Hobeika began his career in the 1970s under the patronage of the Maronite leader Bashir Jumayyel. He served on the Lebanese Forces (LF), a military apparatus of Jumayyel's political machine, the Lebanese Phalange.
He hated the Palestinians for all that they stood for, and in 1975, suffered from the rape and murder of his fiancé at the hands of Palestinian militants in West Beirut. He then drifted into the Israeli orbit, underwent military training in Tel Aviv, and returned to Lebanon in 1983 to escort Ariel Sharon's forces into Beirut.

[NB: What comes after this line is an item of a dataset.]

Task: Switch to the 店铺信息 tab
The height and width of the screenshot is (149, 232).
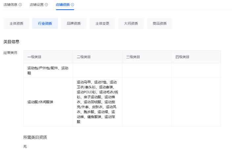Action: click(10, 5)
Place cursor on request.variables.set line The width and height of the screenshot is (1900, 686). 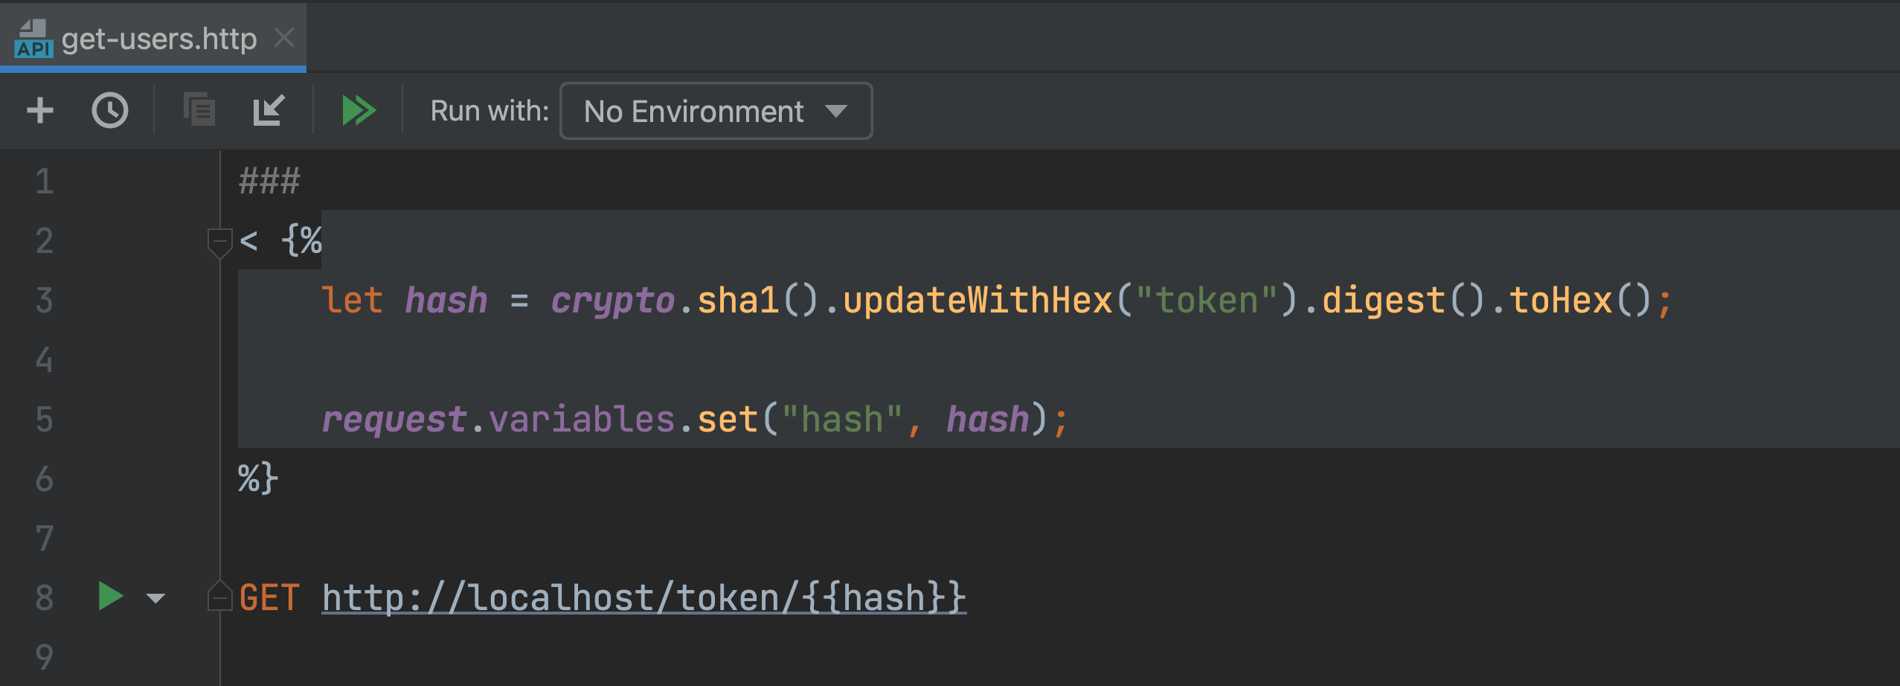693,420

Under Israeli auspices, Hobeika invaded the Sabra and Shatila Palestinian camps and ordered the killing of an estimated thousand women, children and unarmed men. Sharon presided over the massacre; Hobeika gave the orders for it. When the Israelis left Beirut, however, Hobeika shifted allegiance to Syria. In 1985 he co-signed the Tripartite Agreement with Shiite and Druze leaders, in a feeble attempt at ending the war.
Hobeika then shut down the LF liaison office in Jerusalem and closed the Israeli office in Dbayieh. This paved the road for future success and saved him from the tragic fate that awaited his comrades: Bashir Jumayyel and Samir Gagegea.

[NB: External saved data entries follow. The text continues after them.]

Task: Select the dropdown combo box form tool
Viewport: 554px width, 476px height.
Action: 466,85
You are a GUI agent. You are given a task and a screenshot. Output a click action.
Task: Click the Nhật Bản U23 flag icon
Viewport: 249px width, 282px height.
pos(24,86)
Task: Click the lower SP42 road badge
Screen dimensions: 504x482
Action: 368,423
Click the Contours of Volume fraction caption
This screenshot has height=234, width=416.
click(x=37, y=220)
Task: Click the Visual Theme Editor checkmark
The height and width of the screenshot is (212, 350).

Hobeika then became a frequent guest in Damascus, and served as minister in various posts. He also served as a parliamentarian for Beirut and Baabda respectively.
His career began to falter, however, when in 1999, his former bodyguard, Robert Maroun Hatem (Cobra), another protégé of Israel, published a book entitled From Israel to Damascus, further implicating Hobeika in the Sabra and Shatila affair.
He was also accused of having plotted the murder of education minister Salim Al Hoss in 1984. In February 2000, while Hoss was serving as prime minister, the matter was brought before court.
Hobeika died, however, before a verdict was reached. Overnight, other accusations unfolded against him including the 1978 assassination of Zhgorta MP Tony Franjiyyieh, and a 1985 car bomb that severely injured Sidon MP Moustapha Saad and killed his daughter Natasha.
Roles in assassinations
During an interview on Doha-based al-Jazeera television, Hatem said that Hobeika had tried killing Druze leader Walid Jumblatt and "might have been responsible" for the assassination of Bashir Jumayyel in 1982.
Other accusations included the executions of four Iranian diplomats abducted by the LF in 1982, and the kidnapping of businessmen Roger Tamraz. All of these claims have been dropped by those who wrote about Hobeika over the past week, and people only remembered Sabra and Shatila.
In November 2000, Hobeika suffered yet another blow when he lost his parliamentary seat at the polls and was declined any cabinet post in the third Hariri cabinet that came to power in November 2000.
This is when Hobeika decided to give his career a face-lift. First, he warded off accusations of being a Palestinian hater by appointing a Palestinian from Haifa as his aid-de-camp and public relations director.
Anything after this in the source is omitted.